Client #5 was admitted on March 8, 2023 and discharged on May 26, 2023. There was a letter documented in the file that was sent to a legal department on May 26, 2023; however, the facility did not have documentation that a release of information form was signed by the client.



This is a repeat citation from the December 20, 2022 licensing inspection.



These findings were reviewed with facility staff during the licensing process.
 
Plan of Correction
During Treatment Team Meeting held on January 19, 2024 the Clinical Director educated all counselors regarding the importance of completing a consent prior to sending any documentation for the purpose of care coordination. The Clinical Director will conduct internal chart reviews throughout the year to ensure compliance is maintained. The agency will be in full compliance with this standard effective 01/19/2024.

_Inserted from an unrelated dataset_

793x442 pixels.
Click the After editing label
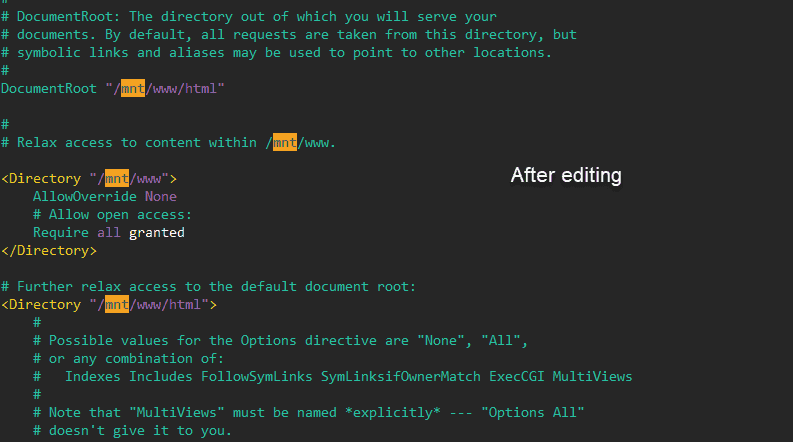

709.93(a)(11)  LICENSURE Client records

709.93. Client records. (a) There shall be a complete client record on an individual which includes information relative to the client's involvement with the project. This shall include, but not be limited to, the following: (11) Follow-up information.
Observations
Based on a review of client records, the facility failed to provide a complete client record, which is to include follow-up information in four out of four discharged records reviewed.



Client #4 was admitted on January 4, 2023 and discharged on April 6, 2023.

Client #5 was admitted on March 8, 2023 and discharged on May 26, 2023.

Client # 6 was admitted on March 22, 2023 and discharged on June 28, 2023.

Client #7 was admitted on April 3, 2023 and discharged on July 5, 2023.



These findings were reviewed with facility staff during the licensing process.
 
Plan of Correction
During a meeting held on January 19, 2024 the issue of client follow-up was discussed with the counseling staff and the receptionists. The following procedure has been put in place: upon completing the discharge of a client, the counselor will submit a letter template with the client's name, address, and discharge date to the receptionist within 7 days. The client will then be placed on a list that will be monitored by the Clinical Director on a weekly basis until the follow-up letters are completed and sent within a 30-day period to the client. The Clinical Director will conduct internal chart reviews throughout the year to ensure compliance is maintained. The agency will be in full compliance with this standard effective 01/19/2024.